The resolution of that question is a matter of statutory construction, to which we apply the familiar methodology of PGE v. Bureau of Labor and Industries, 317 Or. 606, 610-12, 859 P.2d 1143 (1993). Under the methodology of PGE, our polestar is legislative intent. In discerning that intent, we first examine the text and context, which includes other provisions of the same statutory scheme and other related statutes, and apply rules of statutory construction that bear directly on the interpretation of the statutory provision at issue. If, after examining the statute in context, we determine that its meaning is ambiguous, we examine the legislative history to attempt to resolve the ambiguity. Finally, if the statutory text remains ambiguous, then we resort to general canons of statutory construction. Id. "Ambiguity" means there are at least two reasonable interpretations of the statutory terms. State v. Cooper, 319 Or. 162, 167, 874 P.2d 822 (1994). A reasonable interpretation is one that is not "wholly implausible." Owens v. MVD, 319 Or. 259, 268, 875 P.2d 463 (1994).

The text of subsection (1), standing alone, is quite clear. Once a defendant has been convicted of aggravated murder but not sentenced to death, the court "shall order that the defendant be confined for a minimum of 30 years without possibility of parole." ORS 163.105(1). That is, the court is required to enter a judgment indicating that the defendant must be confined for a minimum of 30 years without parole.

Subsection (2) is equally clear: Any time after 20 years from the date the court ordered confinement for a minimum of 30 years without the possibility of parole pursuant to subsection (1), the prisoner can seek a rehabilitation hearing.

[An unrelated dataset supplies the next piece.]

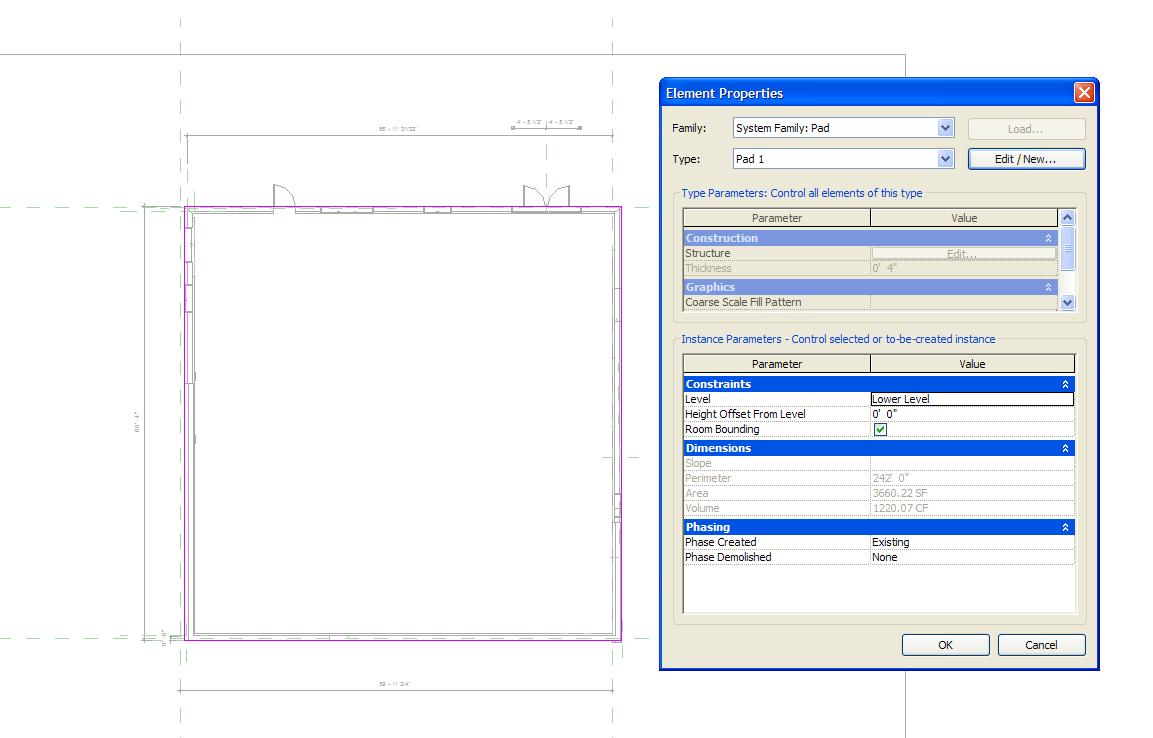Viewport: 1153px width, 738px height.
Task: Collapse the Graphics parameter group
Action: (x=1049, y=287)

The difficulty arises when subsection (3) is read in the context of the previous two subsections: Under subsection (3), once the board has found that the prisoner is capable of rehabilitation and that "the terms of the prisoner's confinement should be changed to life imprisonment with the possibility of parole," then the board is to "enter an order to that effect and the order shall convert the terms of the prisoner's confinement to life imprisonment with the possibility of parole...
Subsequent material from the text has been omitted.